Stretham village, it is scarce necessary in these parts to say, is set on a hill, or what in the Fens is by courtesy so-called. No village here has any other site than some prehistoric knob of clay that by strange chance raised itself above the ooze. The site of Stretham, being in the Isle of Ely, was an isle within an isle. Still one goes up to and down from it. Still you see ancient houses there with flights of steps up to the front doors, so hard put to it were the old inhabitants to keep out of the way of the water; and even yet, when you are come to the levels again, the houses cease and no more are seen until the next rise is reached, insignificant enough to the eye, but to the mind stored with the old lore of the Fens significant of much. Stretham is a large village. It does not run to length, as do places in other parts of the country situated, like it, on a great road. They commonly consist of one long street: Stretham, built on the crown of a hill, has odd turns and twists, and streets unexpectedly opening on either hand as the explorer advances, and is, so to speak, built round and round itself. In its midst, where the road broadens into as wide a space as a village squeezed on to the crown of an island hilltop could anciently afford, stands a market cross.

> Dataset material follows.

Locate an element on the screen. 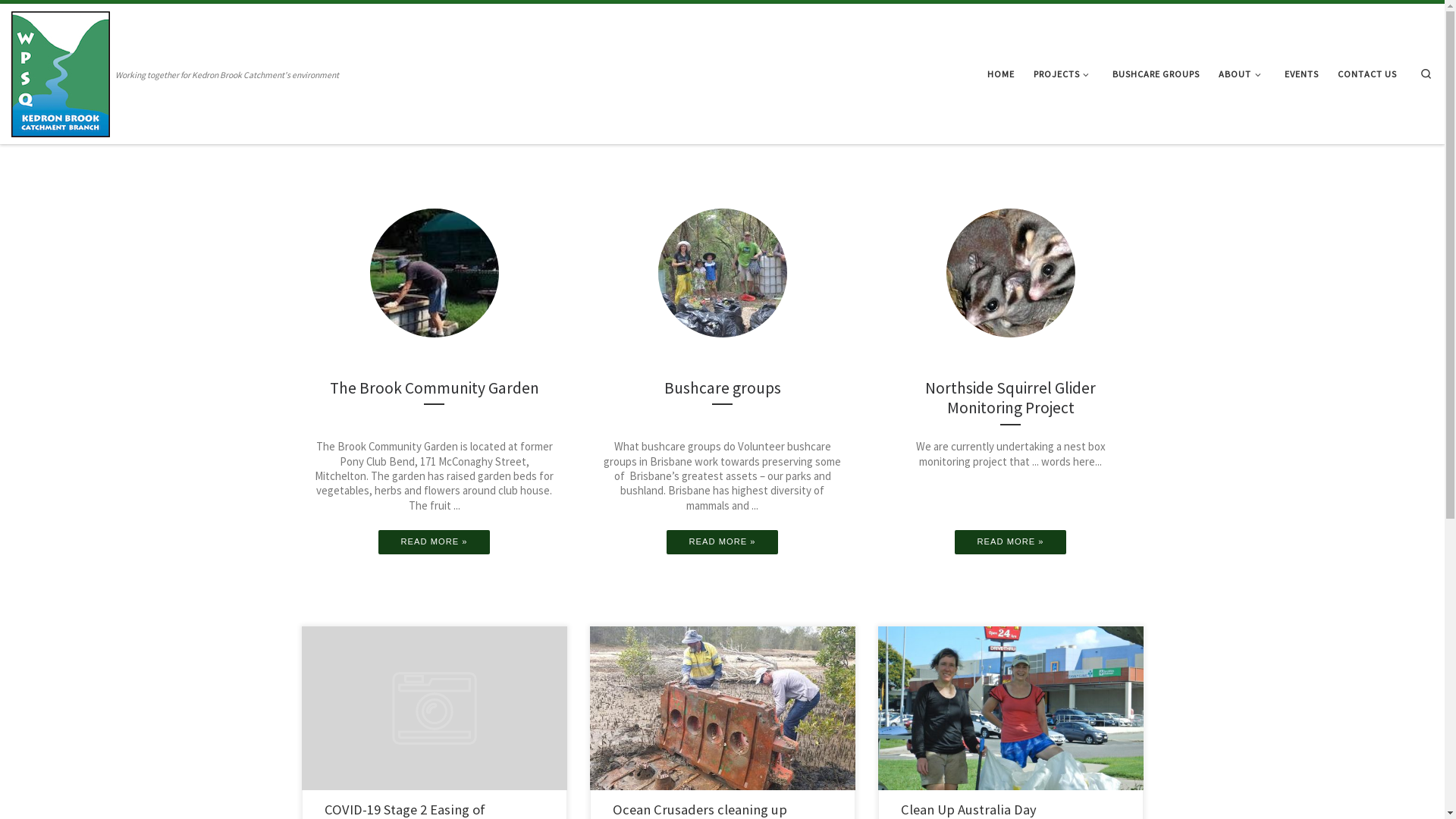 Image resolution: width=1456 pixels, height=819 pixels. 'HOME' is located at coordinates (1001, 74).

You may seek far and wide for information about this cross, but you will not find. All we know is that, by its look, it belongs to the fifteenth century, and we may shrewdly suspect that the nondescript plinth it stands upon replaces a broad approach of steps. When the steps were taken away is a matter as unknown as the history of the cross itself; but if we do not know the when, we at least, in the light of Stretham's circumstances, know the why. The street was inconveniently narrowed by them.
STRETHAM.
The fine church stands to the left of the road by the cross, and is adjoined by an ancient vicarage. At the top of the main street, where the village ends, the traveller obtains his first glimpse of Ely Cathedral, four miles away. It must have been here, or close by, that Jack Goodwin, guard on the Lynn "Rover," about 1831, met Calcraft the hangman, for he tells how the executioner got up as an outside passenger "about four miles on the London side of Ely," to which city he had been paying a professional visit, to turn off an unhappy agricultural labourer sentenced to death for incendiarism, then a capital offence. Calcraft had been at considerable pains to avoid recognition, and had appeared in the procession to the scaffold on Ely Common as one of the Sheriff's javelin-men. Probably he feared to be the object of popular execration.
When he mounted the coach, he was dressed like a Cambridgeshire farmer, and thought himself quite unknown. Goodwin took charge of his baggage, comprising a blue bag, half a dozen red cabbages, and a piece of rope—the identical rope that had put an end to the unhappy wretch of the day before. He then offered him a cigar (guards were fine fellows in their way) and addressed Calcraft by name.
The hangman replied that he was mistaken. "No, no," said Goodwin, "I am not; I saw you perform on three criminals at the Old Bailey a few weeks ago."
That, of course, was conclusive, and they chatted more or less pleasantly; although, to be sure, the conversation chiefly turned on Mr. Calcraft's professional experiences. He told Goodwin, when he left, that "if ever he had the pleasure of doing the job for him, he would soap the rope to make it as comfortable as possible."